The United States flag flies at half staff in front of the U.S. Capitol dome in Washington
The United States flag flies at half staff in front of the US Capitol Building in Washington (Reuters)

Just 24 hours before the deadly Connecticut shooting, Michigan lawmakers passed legislation that, if signed into law, could allow those with concealed pistols to carry them into schools

A day before Adam Lanza, 20, walked in to Sandy Hook Elementary School in Newtown, Connecticut, killing 26 people including 20 children and before shooting himself dead, Michigan passed sweeping reforms to its concealed weapons law.

Under the changes, concealed handguns would be allowed in schools, churches and hospitals, currently gun-free zones, for those who received eight additional hours of training. The governor has until 1 May to pass the legislation contained in Senate Bill 59.

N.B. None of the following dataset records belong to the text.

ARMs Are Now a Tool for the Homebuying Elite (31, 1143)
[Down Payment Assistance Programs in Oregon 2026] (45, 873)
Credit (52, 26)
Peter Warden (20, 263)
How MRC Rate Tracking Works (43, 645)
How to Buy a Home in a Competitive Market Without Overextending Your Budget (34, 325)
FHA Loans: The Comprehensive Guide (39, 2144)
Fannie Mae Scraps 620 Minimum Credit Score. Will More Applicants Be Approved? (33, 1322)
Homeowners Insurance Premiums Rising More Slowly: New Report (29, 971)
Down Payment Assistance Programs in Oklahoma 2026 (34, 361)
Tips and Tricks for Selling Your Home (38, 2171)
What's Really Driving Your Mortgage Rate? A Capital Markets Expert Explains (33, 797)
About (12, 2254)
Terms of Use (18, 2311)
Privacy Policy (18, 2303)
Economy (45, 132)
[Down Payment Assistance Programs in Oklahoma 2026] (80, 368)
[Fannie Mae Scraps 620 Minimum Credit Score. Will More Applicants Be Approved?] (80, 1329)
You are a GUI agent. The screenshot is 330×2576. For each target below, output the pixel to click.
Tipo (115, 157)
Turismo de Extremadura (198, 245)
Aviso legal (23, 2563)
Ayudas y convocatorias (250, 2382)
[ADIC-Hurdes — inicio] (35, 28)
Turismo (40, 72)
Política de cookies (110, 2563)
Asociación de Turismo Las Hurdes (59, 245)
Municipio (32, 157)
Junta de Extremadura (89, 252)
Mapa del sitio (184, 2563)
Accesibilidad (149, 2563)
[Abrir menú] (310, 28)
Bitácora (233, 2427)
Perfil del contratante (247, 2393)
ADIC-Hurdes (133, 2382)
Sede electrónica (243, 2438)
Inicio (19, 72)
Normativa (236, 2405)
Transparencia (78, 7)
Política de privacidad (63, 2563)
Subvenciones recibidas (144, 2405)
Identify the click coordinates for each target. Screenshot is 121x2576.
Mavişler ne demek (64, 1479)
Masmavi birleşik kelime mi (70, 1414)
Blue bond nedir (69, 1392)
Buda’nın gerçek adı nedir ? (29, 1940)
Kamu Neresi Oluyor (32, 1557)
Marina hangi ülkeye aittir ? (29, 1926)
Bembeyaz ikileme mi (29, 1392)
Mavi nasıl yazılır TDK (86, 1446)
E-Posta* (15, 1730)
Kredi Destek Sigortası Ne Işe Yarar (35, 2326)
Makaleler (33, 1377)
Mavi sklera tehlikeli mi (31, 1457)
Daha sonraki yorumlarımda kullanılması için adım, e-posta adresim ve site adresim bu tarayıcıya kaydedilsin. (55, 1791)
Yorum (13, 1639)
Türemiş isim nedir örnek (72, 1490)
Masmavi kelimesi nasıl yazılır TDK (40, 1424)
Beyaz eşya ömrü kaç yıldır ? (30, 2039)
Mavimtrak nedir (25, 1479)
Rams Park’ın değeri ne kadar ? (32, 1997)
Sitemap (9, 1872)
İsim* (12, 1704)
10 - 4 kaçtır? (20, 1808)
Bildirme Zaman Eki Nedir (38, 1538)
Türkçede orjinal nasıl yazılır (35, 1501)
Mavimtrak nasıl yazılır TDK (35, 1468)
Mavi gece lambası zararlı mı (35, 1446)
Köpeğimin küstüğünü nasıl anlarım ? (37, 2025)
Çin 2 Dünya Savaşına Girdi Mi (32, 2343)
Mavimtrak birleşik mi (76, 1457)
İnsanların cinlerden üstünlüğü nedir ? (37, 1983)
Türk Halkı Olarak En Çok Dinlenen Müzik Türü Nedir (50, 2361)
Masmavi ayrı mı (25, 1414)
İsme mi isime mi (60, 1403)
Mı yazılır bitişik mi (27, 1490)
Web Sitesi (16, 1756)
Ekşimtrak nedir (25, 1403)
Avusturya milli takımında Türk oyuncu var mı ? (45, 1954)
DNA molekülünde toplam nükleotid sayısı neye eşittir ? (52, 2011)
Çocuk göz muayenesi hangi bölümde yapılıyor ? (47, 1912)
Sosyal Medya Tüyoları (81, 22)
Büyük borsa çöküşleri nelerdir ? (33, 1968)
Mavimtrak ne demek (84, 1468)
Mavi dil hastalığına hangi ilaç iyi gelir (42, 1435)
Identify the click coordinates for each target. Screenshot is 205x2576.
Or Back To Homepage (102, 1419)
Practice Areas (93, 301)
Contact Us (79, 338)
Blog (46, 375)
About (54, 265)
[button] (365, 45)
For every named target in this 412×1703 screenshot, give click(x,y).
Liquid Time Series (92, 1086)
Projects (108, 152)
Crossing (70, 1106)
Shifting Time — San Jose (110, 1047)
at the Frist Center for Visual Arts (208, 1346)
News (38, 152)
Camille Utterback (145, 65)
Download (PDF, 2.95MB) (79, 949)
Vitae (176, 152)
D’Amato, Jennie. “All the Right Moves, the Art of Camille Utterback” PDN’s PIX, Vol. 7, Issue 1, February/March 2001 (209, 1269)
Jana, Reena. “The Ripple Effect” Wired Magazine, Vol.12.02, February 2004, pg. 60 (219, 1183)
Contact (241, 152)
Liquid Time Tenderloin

Proponents claimed that such legislation would prevent massacres akin to that at the Sandy Hook Elementary School.

"This kind of tragedy is hard to process but if one person - a faculty member or a parent - could legally carry [a weapon], at least it could have limited some of the mayhem," said Rob Harris, media director for Michigan Open Carry after the Connecticut tragedy. "This legislation has to be passed to at least have a fighting chance against the evil in this world."

Opponents have urged governor Rick Snyder to veto the legislation.

"It's time to rethink that decision and have a long overdue and honest dialogue about gun control in Michigan," said Jessica Tramontana, spokeswoman for Progress Michigan.

Steve Cook, president of the Michigan Education Association (MEA), said: "Those who think that students and teachers will be safer with more guns in our schools are just plain wrong. Thinking that teachers should carry weapons and fire on threats is a recipe for even more death - not safety.

"To sign this bill in light of this tragedy would be unfathomable."